Reputation: 2665
My questions seems to be closely related to Rust error "cannot infer an appropriate lifetime for borrow expression" when attempting to mutate state inside a closure returning an Iterator, but I think it's not the same. So, this
use std::iter;
fn example(text: String) -> impl Iterator<Item = Option<String>> {
let mut i = 0;
let mut chunk = None;
iter::from_fn(move || {
if i <= text.len() {
let p_chunk = chunk;
chunk = Some(&text[..i]);
i += 1;
Some(p_chunk.map(|s| String::from(s)))
} else {
None
}
})
}
fn main() {}
does not compile. The compiler says it cannot determine the appropriate lifetime for &text[..i]
. This is the smallest example I could come up with. The idea being, there is an internal state, which is a slice of text
, and the iterator returns new Strings allocated from that internal state. I'm new to Rust, so maybe it's all obvious, but how would I annotate lifetimes so that this compiles?

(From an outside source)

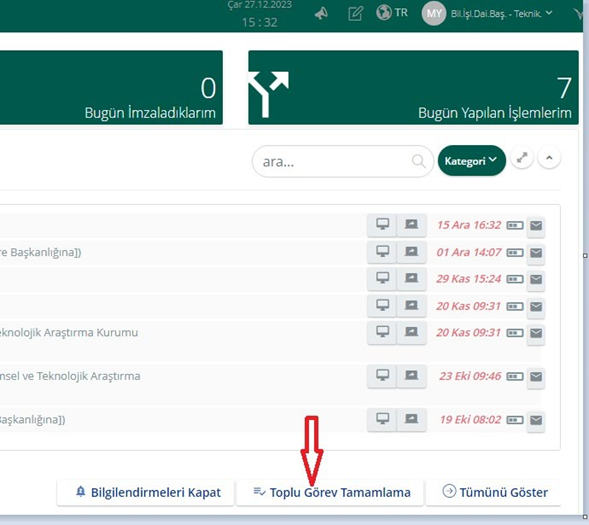The image size is (589, 525).
Task: Click the forward icon in 01 Ara 14:07 row
Action: (x=411, y=252)
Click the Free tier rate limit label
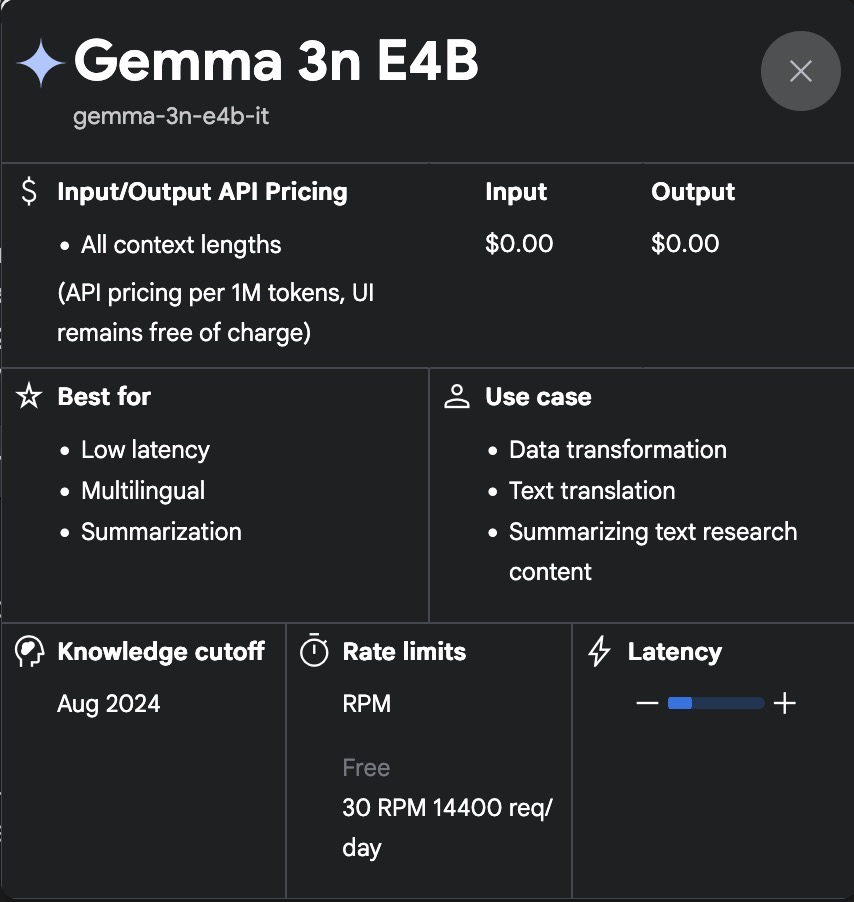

Note that this example is different from the linked example, because there point
was passed as a reference, while here text
is moved. Also, the answer there is one and half years old by now, so maybe there is an easier way.
EDIT: Added p_chunk
to emphasize that chunk
needs to be persistent across calls to next
and so cannot be local to the closure but should be captured by it.
Upvotes: 3
Views: 440
Reputation: 155236
Your code is an example of attempting to create a self-referential struct, where the struct is implicitly created by the closure. Since both text
and chunk
are moved into the closure, you can think of both as members of a struct. As chunk
refers to the contents in text
, the result is a self-referential struct, which is not supported by the current borrow checker.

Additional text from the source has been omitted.